Organization's Bylaws
About Our Neighborhood
Historic Fourth & Gill is an excellent example of the neighborhoods that flourished in Knoxville during the last quarter of the 19th Century (see map). This was the period of the city's greatest economic boom, which was fueled by manufacturing and the railroads.
The railroads also helped Knoxville become one of the leading wholesale centers in the South.
These economic successes were based primarily on the notions of unrestrained capitalism and urban growth.
Known as New South Urbanization, this ideology encouraged such things as urban transit, better public facilities, and the concept of suburbia.
The City of North Knoxville, which historically contained the Fourth and Gill neighborhood, thrived under these new urban ideals.
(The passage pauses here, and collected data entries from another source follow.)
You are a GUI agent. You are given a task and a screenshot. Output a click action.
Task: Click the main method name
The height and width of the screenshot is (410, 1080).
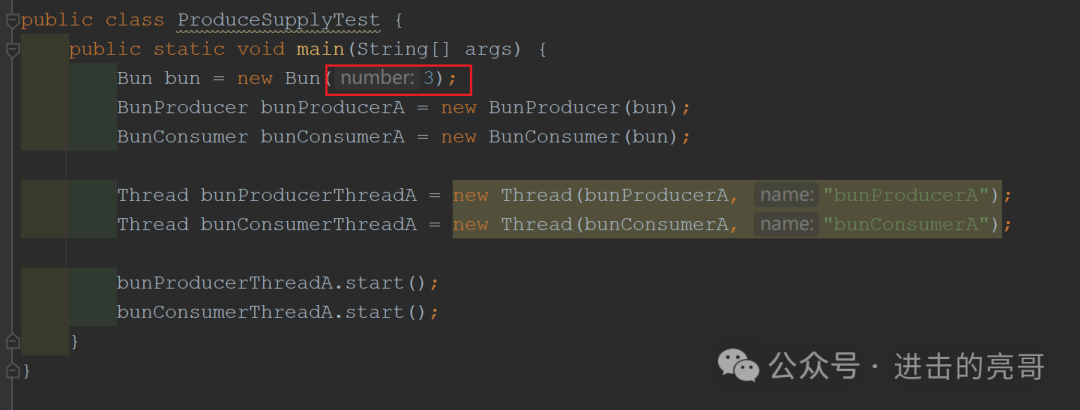click(319, 49)
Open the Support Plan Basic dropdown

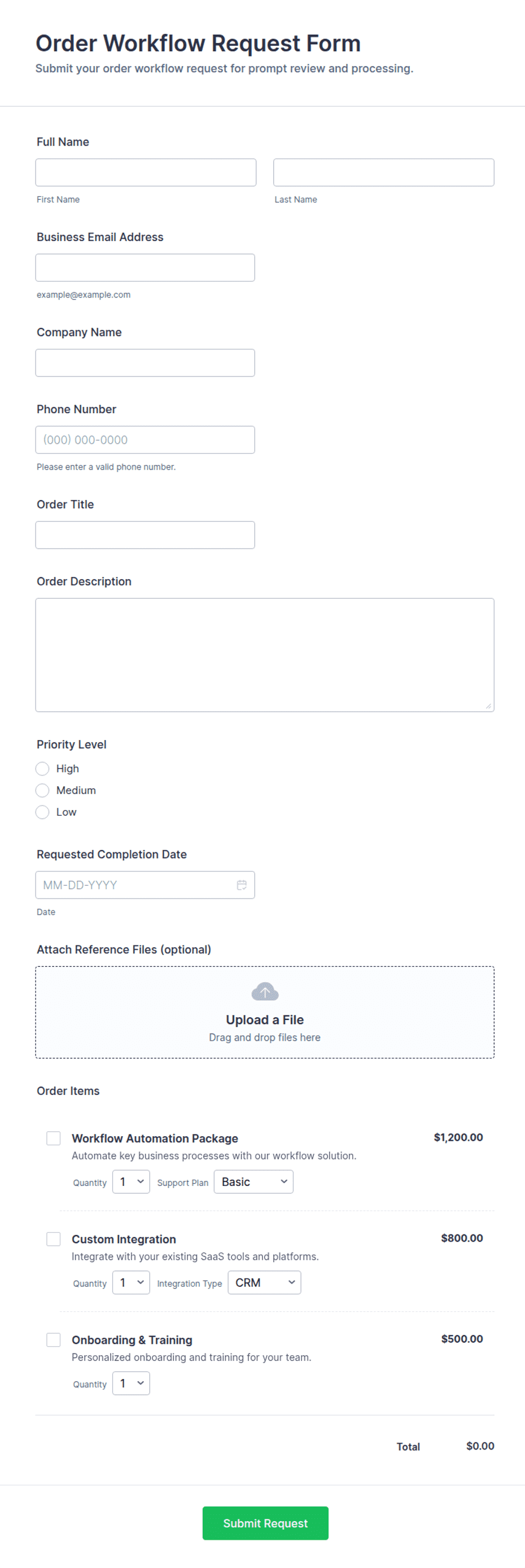point(253,1181)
The Fourth and Gill area evolved into a tree lined streetcar suburb, made up of a series of separate subdivisions. These subdivisions were designed in a grid pattern with either narrow lots for greater density, or larger tracts more befitting the desires of the city's middle and upper classes. As the subdivision streets met each other, sometimes at odd angles, they formed an almost medieval street pattern. Although the size of the houses was fairly consistent within each area, the lot shapes often were not.
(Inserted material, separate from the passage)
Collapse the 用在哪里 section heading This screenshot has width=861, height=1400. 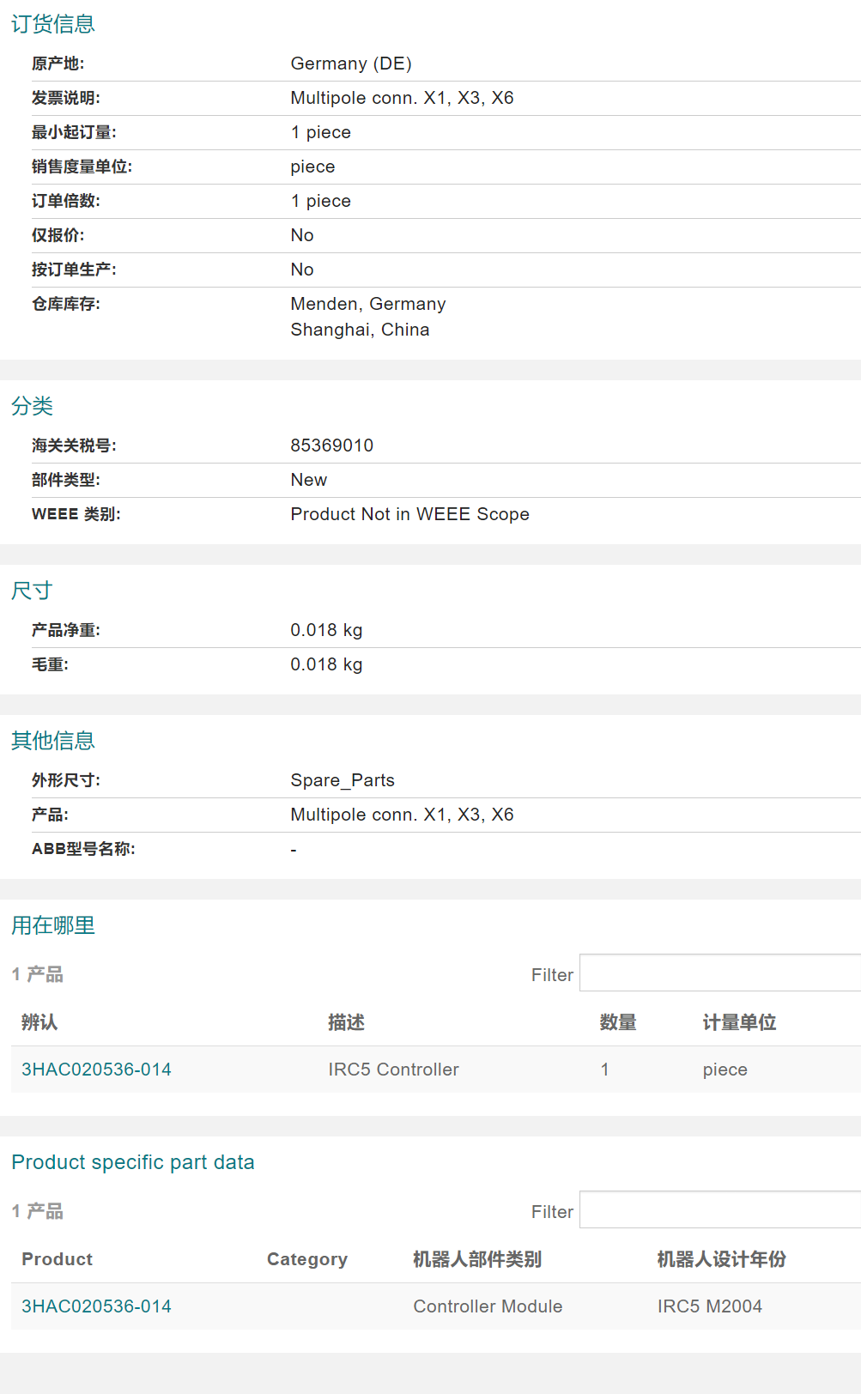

Its unique architecture and distinctive urban design are significant in understanding Knoxville's historical and architectural evolution. The architectural styles present in the Fourth and Gill Historic Overlay District are a good representation of the residential architecture popular in America between the 1880's and the 1940's. The southern portion of the district was primarily developed in the late 19th Century and the north section in the 20th Century. The district is irregularly shaped, covering approximately 72 acres. The area included in the Fourth and Gill Historic Overlay District includes buildings centered on the 700 block of Morgan Street, Deery Street, Luttrell Street to three parcels south of the old Brownlow Elementary School, Eleanor Street (beginning at East Fourth Avenue), and the cross streets of Third Avenue, Lovenia Avenue, Gill Avenue, Caswell Avenue, Haynes Place, Wells Avenue and Camp Avenue. There is also a cluster of seven buildings north of Gill Avenue on North Fourth Avenue.